▶ Fragmento del documento:
━━━━━━━━━━━━━━━━
“Mi hija vivirá y crecerá aquí. Y tomará alcohol si lo decide y reirá y disfrutará conciertos y bailará hasta el amanecer y se dirá a sí misma cuán bella es la vida cuando esté con sus amigos del alma en una fiesta. Como yo lo hice”, dice la autora de esta reflexión.
Era mi primera vez en el Bataclán, ese bar mítico, famoso lugar de conciertos de la escena parisina. Al ser mamá es difícil que mi marido y yo podamos ir juntos a un espectáculo por la noche. Así que elegimos: él va a sus preferidos y yo a los míos. Ambos disfrutamos, y uno de los dos cuida a nuestra hija. ¿No es eso un resultado de la vida del mundo moderno? ¿No es ésa una de las libertades que hemos ganado?
Llegué al Bataclán, y como muchos, lo primero que hice fue tomar fotos de la entrada y el letrero luminoso con el nombre del artista resplandeciendo, avisé a mis amigos en Facebook y subí las fotos. Entré. En el pequeño foro sólo había dos agentes de seguridad que apenas me revisaron el bolso, después, a unos diez pasos el pequeño cubículo donde uno puede dejar sus abrigos por dos euros la pieza —e inmediatamente después está el chico que recoge los boletos—, abres una puerta, una segunda y estás en la sala de conciertos. ¡Qué pequeño!, fue lo primero que pensé. En la entrada me amontoné en la pequeña barra para comprar un vaso de vino tinto. El chico, muy amable. Pensé lo divertido que debe ser trabajar aquí y disfrutar de todos los conciertos.
Disfruté el concierto, grité feliz y salí por la puerta por la que entré, regresé a casa en metro, vi a mi familia, acosté a mi pequeña, dormí. La vida siguió. Sin embargo, ese concierto, a pesar de que se trataba de uno de los mejores que podía haber visto en mi vida, no lo fue. Había una sensación rara en ese lugar. Será porque estaba vacío, pensé yo. Será porque muchos de los asistentes tienen la edad de mis padres. Qué sé yo.
Era el viernes 13 de noviembre, apenas cinco días después de ese concierto de Nina Hagen que había esperado por meses. En la noche, hora de París, me enteré de golpe y sin filtros de esa historia que le arrebató el aliento al —casi todo— mundo. Después llegó la francofobia, pero ése, ése es post aparte, señoras y señores. En mi caso, además de causarme conmoción por la naturaleza salvaje de los hechos, me quedé estupefacta porque cinco días antes estuve allí.
Y en esa noche, de pronto, todo se volvió surrealista. Los mensajes privados por Facebook, por whatsapp de amigos al otro lado del océano, que no paraban de llegar. Mi familia y yo estábamos a salvo en casa sin entender el porqué de lo ocurrido ni en medio de qué estábamos: estaba París.
━━━━━━━━━━━━━━━━
▶ Datos proporcionados:

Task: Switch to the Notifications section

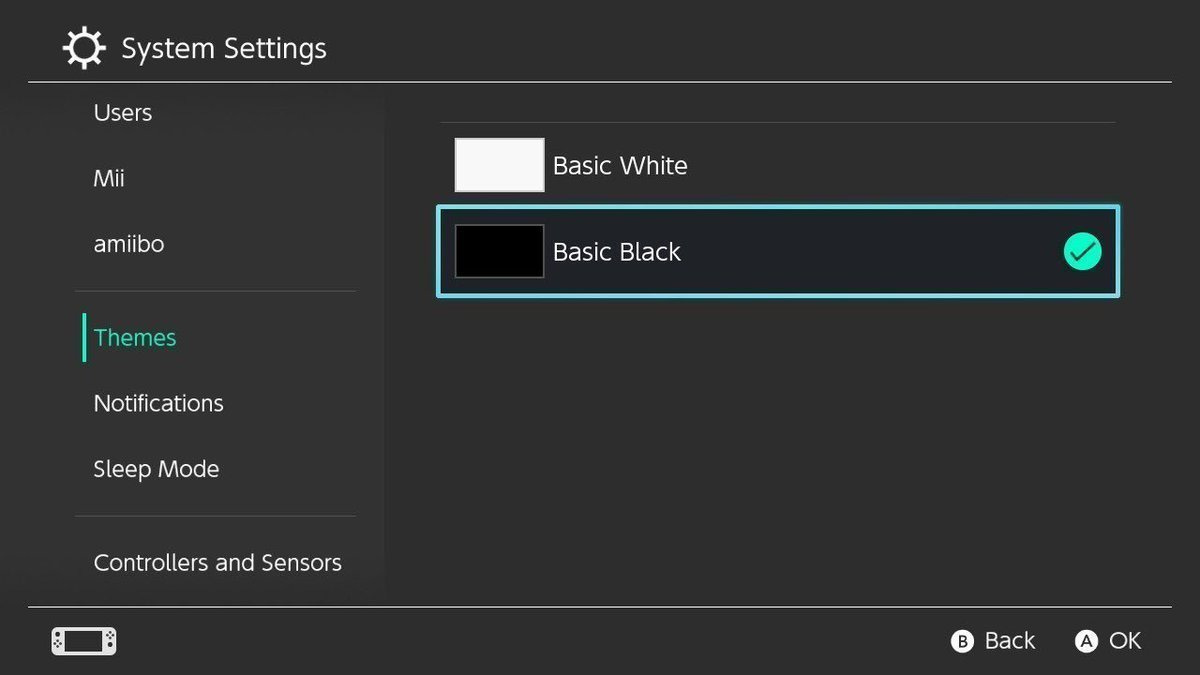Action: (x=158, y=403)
━━━━━━━━━━━━━━━━
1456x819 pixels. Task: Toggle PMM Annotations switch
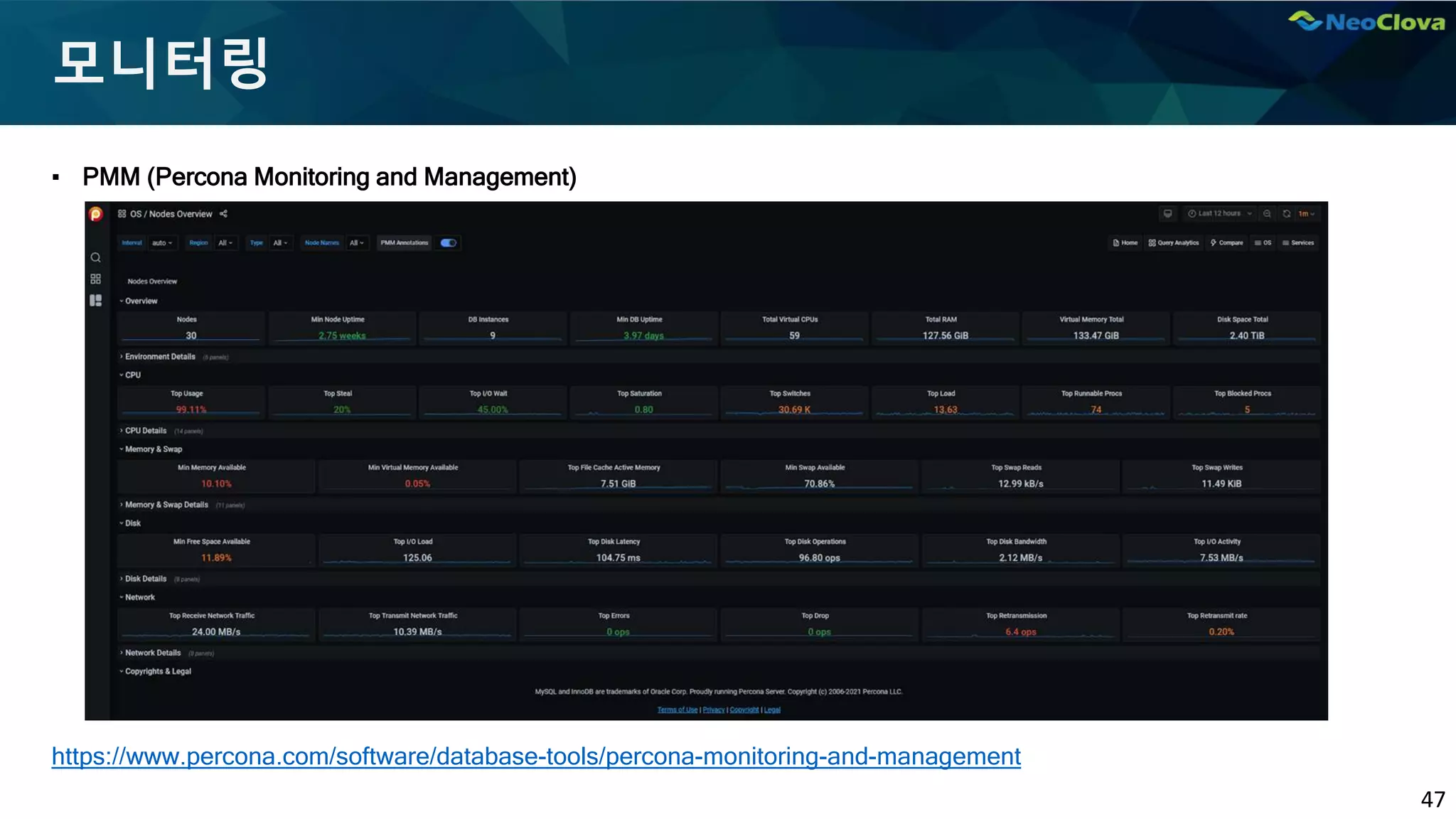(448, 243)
━━━━━━━━━━━━━━━━
▶ Tarea 1:
Responde estas preguntas sobre el texto del Bataclán:
(a) ¿Cuánto cuesta dejar un abrigo en el guardarropa?
(b) ¿Qué compró la autora en la pequeña barra de la entrada?
(c) ¿De qué artista era el concierto al que asistió?
▶ Tarea 2:
Transcribe fielmente del texto del Bataclán todo lo que va desde "Era el viernes" hasta "antes estuve allí.".

▶ Respuesta 1:
(a) Dos euros por pieza.
(b) Un vaso de vino tinto.
(c) De Nina Hagen.

▶ Respuesta 2:
Era el viernes 13 de noviembre, apenas cinco días después de ese concierto de Nina Hagen que había esperado por meses. En la noche, hora de París, me enteré de golpe y sin filtros de esa historia que le arrebató el aliento al —casi todo— mundo. Después llegó la francofobia, pero ése, ése es post aparte, señoras y señores. En mi caso, además de causarme conmoción por la naturaleza salvaje de los hechos, me quedé estupefacta porque cinco días antes estuve allí.